Monday, Mar. 05, 1956
Joseph & Ezra
And Joseph said unto Pharaoh . . . look out a man discreet and wise . . . and let him appoint officers over the land, and take up the fifth part of the land of Egypt in the seven plenteous years. And let them gather all the food of those good years that come, and lay up corn under the hand of Pharaoh, and let them keep food in the cities. And that food shall be for store to the land against the seven years of famine.
--Genesis 41: 25-36
Egypt's agricultural adjustment act of about 1800 B.C., outlined in the later chapters of Genesis, did not bring general acclaim to the secretary of agriculture. Given authority over the land, Joseph stored corn in the plenteous years and sold it back to the people during the famine for gold rings, cattle and land. But there has been great dispute about Joseph's right to appropriate surplus crops and then compel the people to pay for them. What is more, his system eventually resulted in state ownership of all the land, and some people thought that was entirely too much government control.

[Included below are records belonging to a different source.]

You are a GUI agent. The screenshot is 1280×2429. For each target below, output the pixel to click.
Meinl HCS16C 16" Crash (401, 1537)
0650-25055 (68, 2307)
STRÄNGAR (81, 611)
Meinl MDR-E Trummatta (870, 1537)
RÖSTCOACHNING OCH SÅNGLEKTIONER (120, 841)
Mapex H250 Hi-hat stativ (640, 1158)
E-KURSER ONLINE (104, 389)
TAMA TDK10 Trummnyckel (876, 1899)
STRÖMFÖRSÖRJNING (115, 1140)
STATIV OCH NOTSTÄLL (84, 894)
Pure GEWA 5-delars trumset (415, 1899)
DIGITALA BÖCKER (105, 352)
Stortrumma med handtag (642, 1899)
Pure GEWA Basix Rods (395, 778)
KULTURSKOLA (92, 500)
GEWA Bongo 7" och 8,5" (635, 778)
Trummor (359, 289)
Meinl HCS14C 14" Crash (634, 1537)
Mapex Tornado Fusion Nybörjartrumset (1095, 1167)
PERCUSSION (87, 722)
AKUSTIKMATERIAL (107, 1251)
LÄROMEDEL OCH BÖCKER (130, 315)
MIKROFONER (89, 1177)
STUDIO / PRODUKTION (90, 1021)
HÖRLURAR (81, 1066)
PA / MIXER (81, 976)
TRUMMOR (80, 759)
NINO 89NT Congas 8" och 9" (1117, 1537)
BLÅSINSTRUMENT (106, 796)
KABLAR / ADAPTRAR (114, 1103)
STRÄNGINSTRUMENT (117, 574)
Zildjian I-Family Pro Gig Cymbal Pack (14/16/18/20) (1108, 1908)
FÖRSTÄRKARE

As the U.S. farm problem moved toward a decision on Capitol Hill last week, ancient Egypt's farm plan was drawn into the argument by the Joseph of 1956. On the griddle before the House Committee on Agriculture, Secretary of Agriculture Ezra Taft Benson stood stubbornly by his flexible price supports and his soil bank. Chiding Benson, North Carolina Democrat Harold Cooley said that the soil bank was, in fact, a Democratic idea used in the 1930s. Replied Mormon Apostle Benson: "Its sources probably go back to Joseph in Egypt."
With that, Texas Democrat Bob Poage and Secretary Benson were set to musing.
Poage: I doubt that Joseph was either a Democrat or a Republican.
Benson: He probably was a Republican.
Poage: Probably so. There was some report of his taking golden vessels from his brethren.
Amid the laughter in the hearing room, the exchange did not seem to contribute much to the discussion of the farm problem. But it was a timely reminder that the problem has been around, recurrently, for a long time, and that the solution decided upon by the 84th Congress--whatever it may be--is not likely to be the last.